The number of confirmed COVID-19 cases in Santa Cruz County has jumped in the past four days, from 40 last Thursday evening to 54 as of 5 p.m. on Monday.
And after a long period in which there were no reported hospitalizations of local residents due to the coronavirus, there have now been two confirmed hospitalizations – though neither patient required a ventilator, according to County Health Services Director Jeff Terrell.
Of the 54 local cases, 33 involved people who have since recovered, meaning there were 21 known active cases in the county as of Monday evening.
As for the recent increase in overall infections, Terrell said he couldn’t point to any specific causes.
“I couldn’t give you any updated information as far as that goes right now, because we’re still in the process of making those contacts,” he told the NI on Monday morning, when the local case count stood at 49.
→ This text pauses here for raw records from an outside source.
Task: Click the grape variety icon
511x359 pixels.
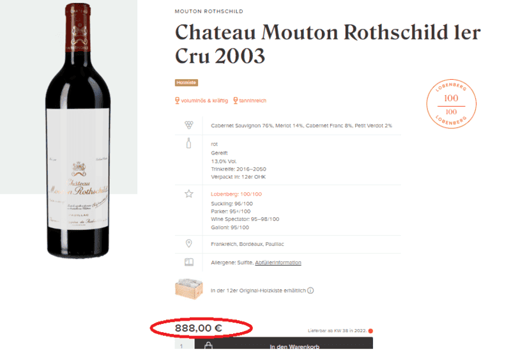Action: click(x=189, y=125)
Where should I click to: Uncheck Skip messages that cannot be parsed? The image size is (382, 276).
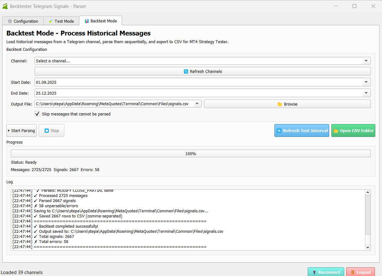click(x=37, y=114)
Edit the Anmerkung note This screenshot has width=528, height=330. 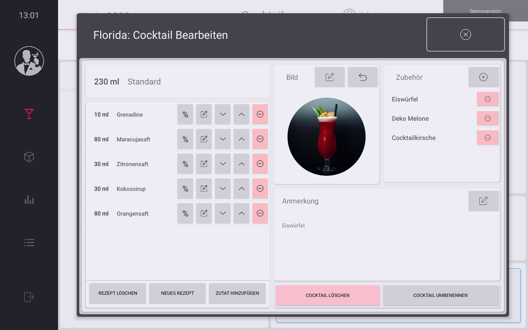coord(483,201)
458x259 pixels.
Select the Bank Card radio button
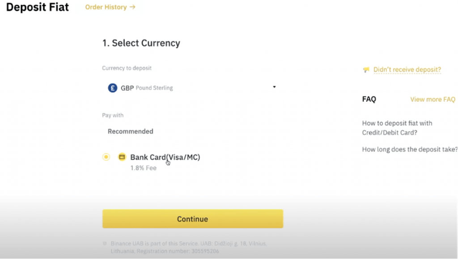tap(106, 157)
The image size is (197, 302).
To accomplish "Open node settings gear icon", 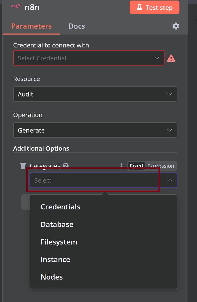I will tap(176, 26).
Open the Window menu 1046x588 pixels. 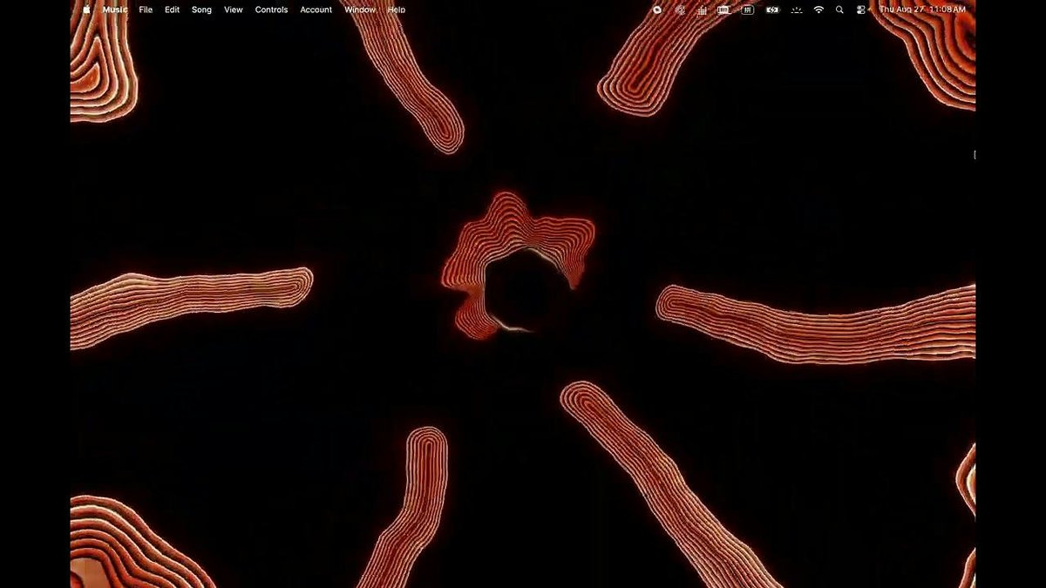360,10
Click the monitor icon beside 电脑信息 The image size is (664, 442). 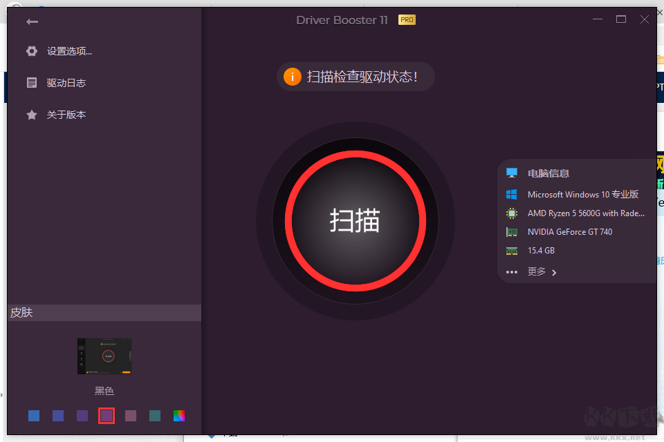[x=512, y=173]
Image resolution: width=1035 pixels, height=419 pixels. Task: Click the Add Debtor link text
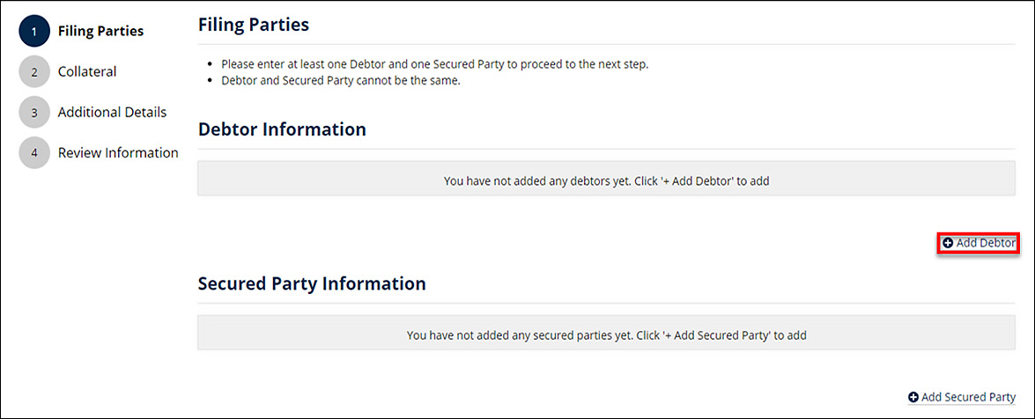[986, 243]
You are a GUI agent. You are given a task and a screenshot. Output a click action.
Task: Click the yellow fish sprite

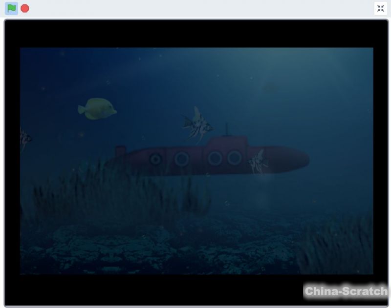pos(97,109)
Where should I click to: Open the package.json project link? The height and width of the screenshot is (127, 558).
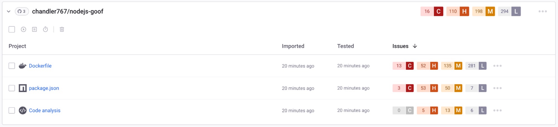pyautogui.click(x=44, y=88)
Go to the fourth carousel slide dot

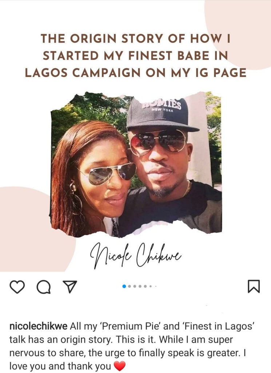(x=140, y=286)
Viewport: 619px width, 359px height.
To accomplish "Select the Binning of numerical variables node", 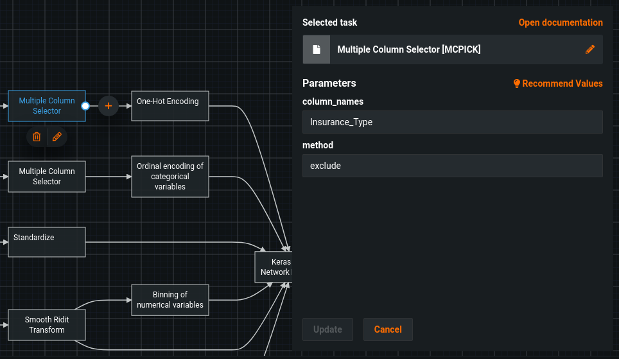I will coord(170,300).
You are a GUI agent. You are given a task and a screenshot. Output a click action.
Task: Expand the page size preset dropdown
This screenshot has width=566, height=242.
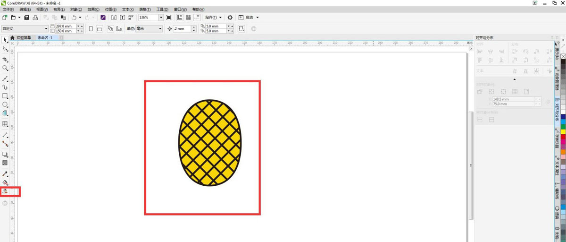tap(46, 29)
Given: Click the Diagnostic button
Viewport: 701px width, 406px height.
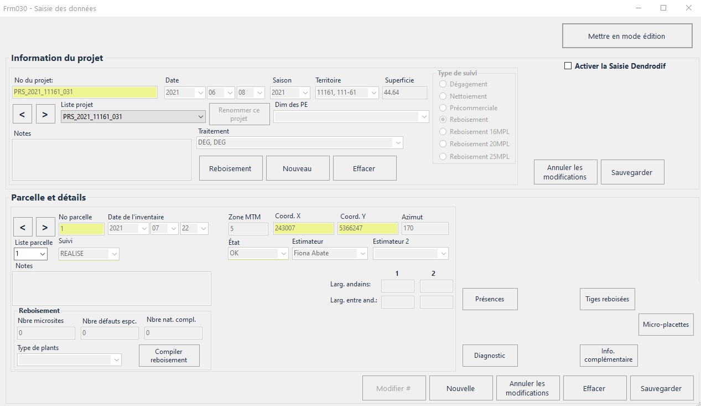Looking at the screenshot, I should 490,356.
However, he pointed out that testing blitzes around the state and loosened state regulations regarding who can be tested have allowed more people to get checked for infections.
There haven’t been any testing blitz events in Santa Cruz County – the closest have been in Tucson – but Terrell noted that the loosened restrictions have allowed for more people, including asymptomatic individuals, to get tested at already established testing centers.
“We’re expecting a bit of a spike because more people are being tested right now,” he said. “There’s more tests being done down here, too. The testing has increased, so that’s why we think we’re seeing more.”
Data posted Monday morning by the Arizona Department of Health Services showed 415 people from Santa Cruz County had been tested for COVID-19, an increase of 115 since Thursday, May 7. On April 30, the number of county residents who had received definitive test results was 232.
Despite the gains, Santa Cruz County had the lowest testing rate of any of Arizona’s 15 counties, according to calculations based on data from the Arizona Department of Health Services posted Monday and 2010-2019 U.S. Census population estimates.
Those calculations showed Santa Cruz County with a rate of 89 tests per 10,000 residents. Graham and Mohave counties had the next-lowest rates, with approximately 101 tests per 10,000 residents.
Apache County had the highest testing rate at 401 tests per 10,000 residents, followed by La Paz (322) and Navajo (319).
Statewide, there were 11,380 confirmed cases in Arizona as of Monday morning, with 542 deaths attributed to COVID-19. More than 150,000 people around the state had been tested with definitive results.
Stores offering “non-essential” services in Arizona were allowed to begin re-opening last week, and Monday marked the first day that restaurants could resume dine-in service.
As Santa Cruz County’s economy begins re-opening and people have the option of once again going out to eat, Terrell advised residents to continue following the same safety precautions that have previously been recommended by health officials.
“The whole purpose is that they still promote social distancing – that the tables are six feet apart, that you’re not in a party of more than 10,” he said of restaurants. “It’s the same message that’s been out there since the beginning.”
In Nogales, Sonora, where strict restrictions on public activity remain in place, there were 50 confirmed COVID-19 cases and five deaths, according to a report delivered by the state health secretary on Sunday evening.
The number of confirmed coronavirus cases in a community is unlikely to represent the true number of infections, since many people who are infected show no or mild symptoms, and relatively few people are tested for it. Those who are asymptomatic can still transmit the disease, which is why public health officials are urging social distancing even in areas where there are low numbers of confirmed cases.